EXERCISE INSTRUCTIONS:
An exact restatement of all the data is required, with the pictures left out.

-- Opening Marker --

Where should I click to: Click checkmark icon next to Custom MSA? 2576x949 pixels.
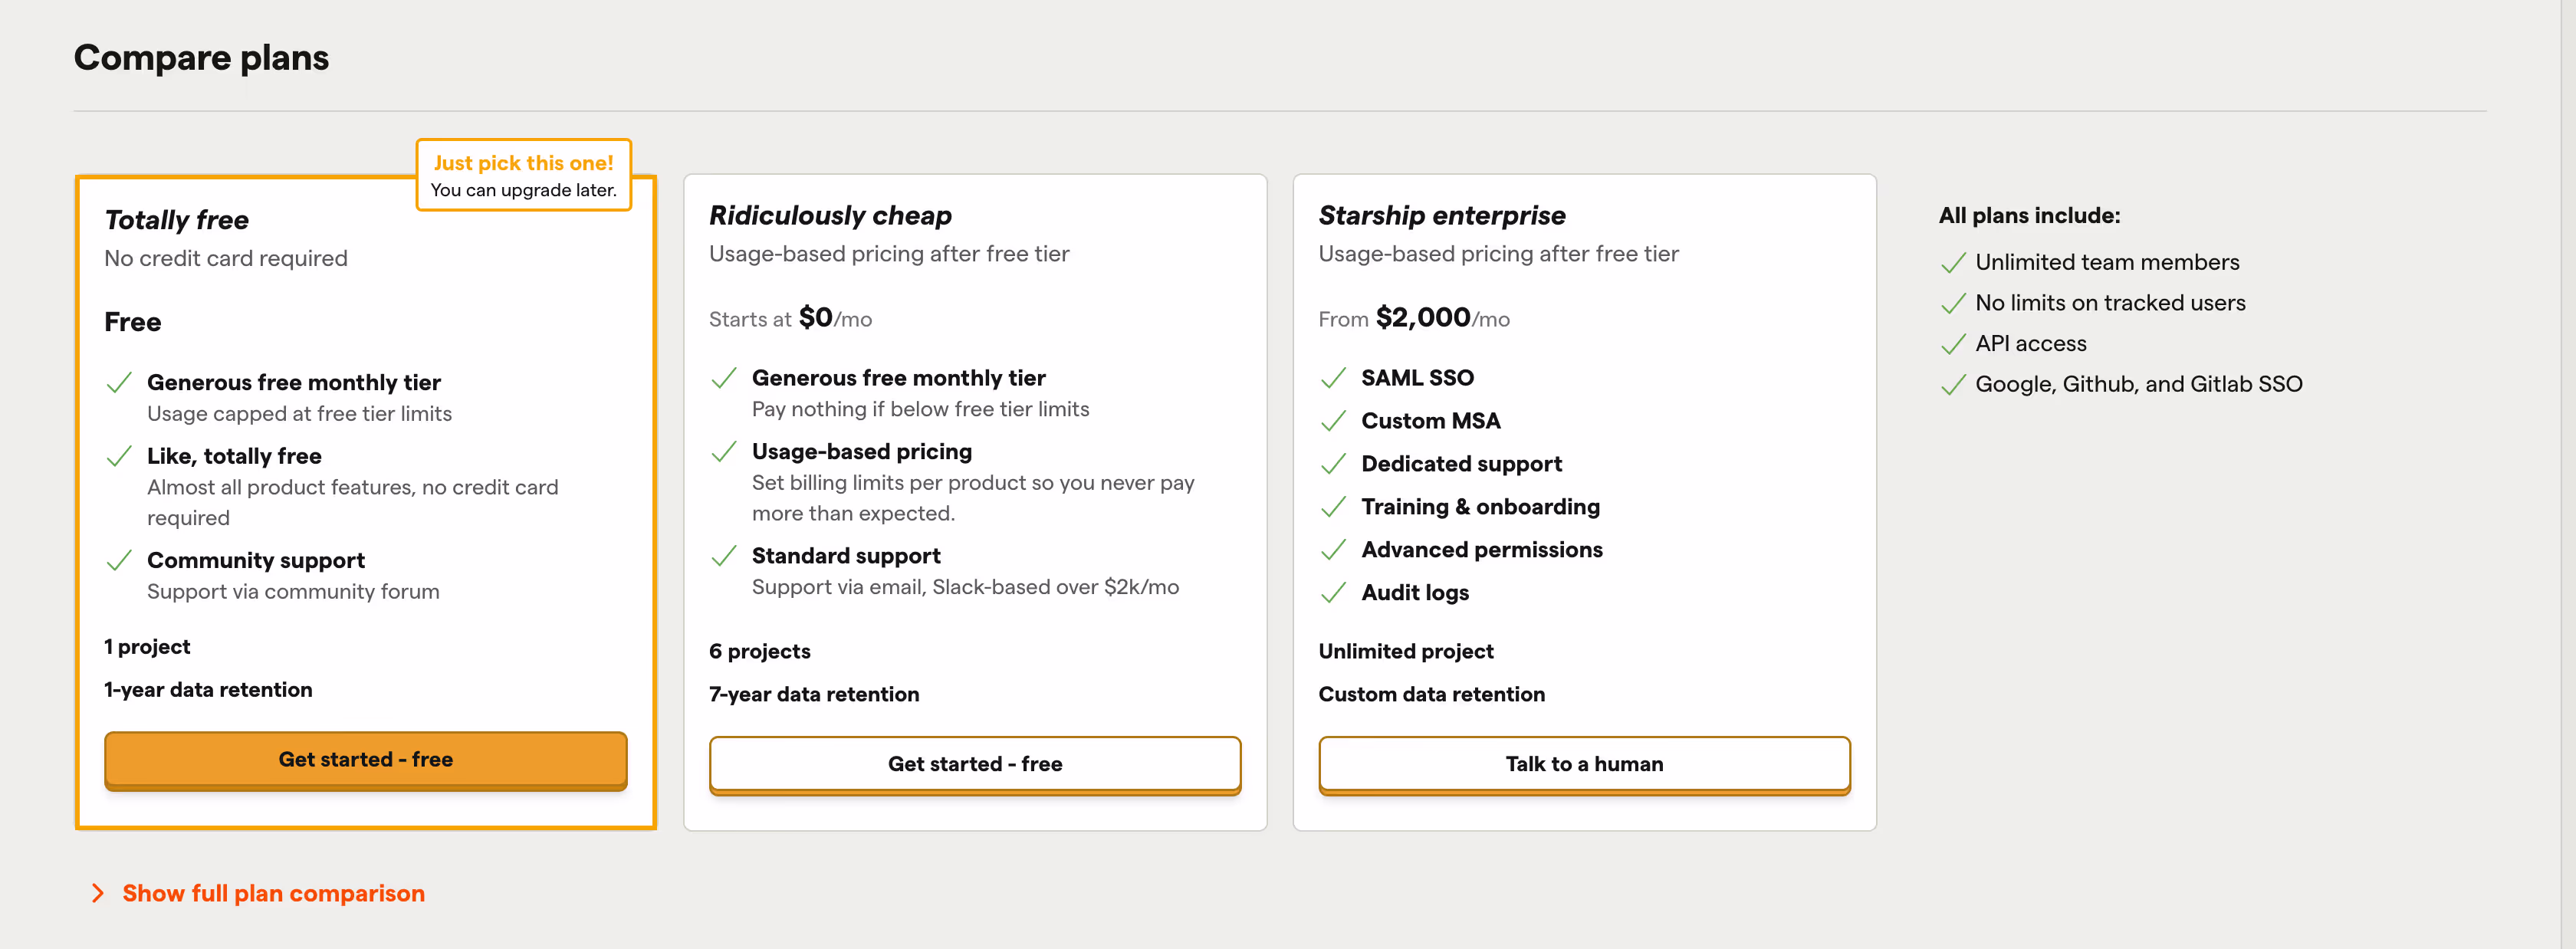1332,421
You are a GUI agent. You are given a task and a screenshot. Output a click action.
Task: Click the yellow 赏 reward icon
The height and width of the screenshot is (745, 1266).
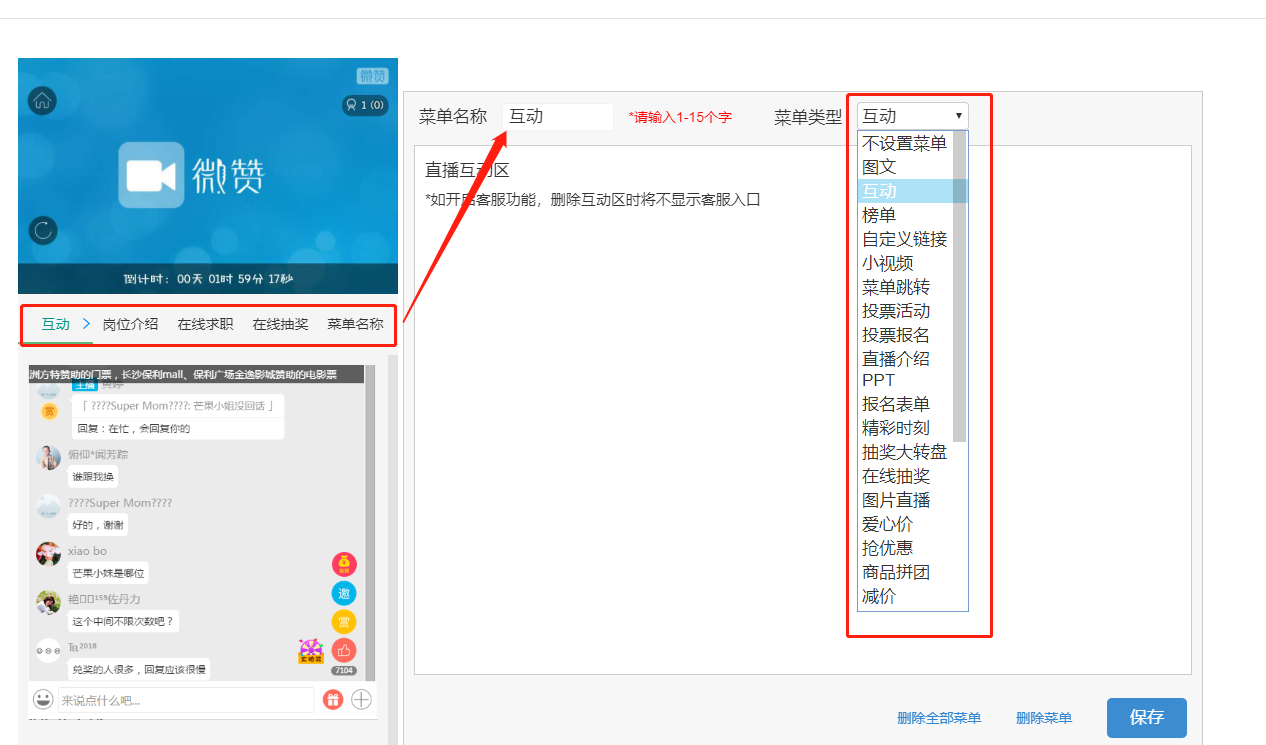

-- Closing Marker --

RESULT:
Where should I click to: Click checkmark icon next to Custom MSA? 2576x949 pixels.
1332,421
You are a GUI agent. You are given a task and a screenshot. Output a click action.
Task: Click the yellow 赏 reward icon
The height and width of the screenshot is (745, 1266).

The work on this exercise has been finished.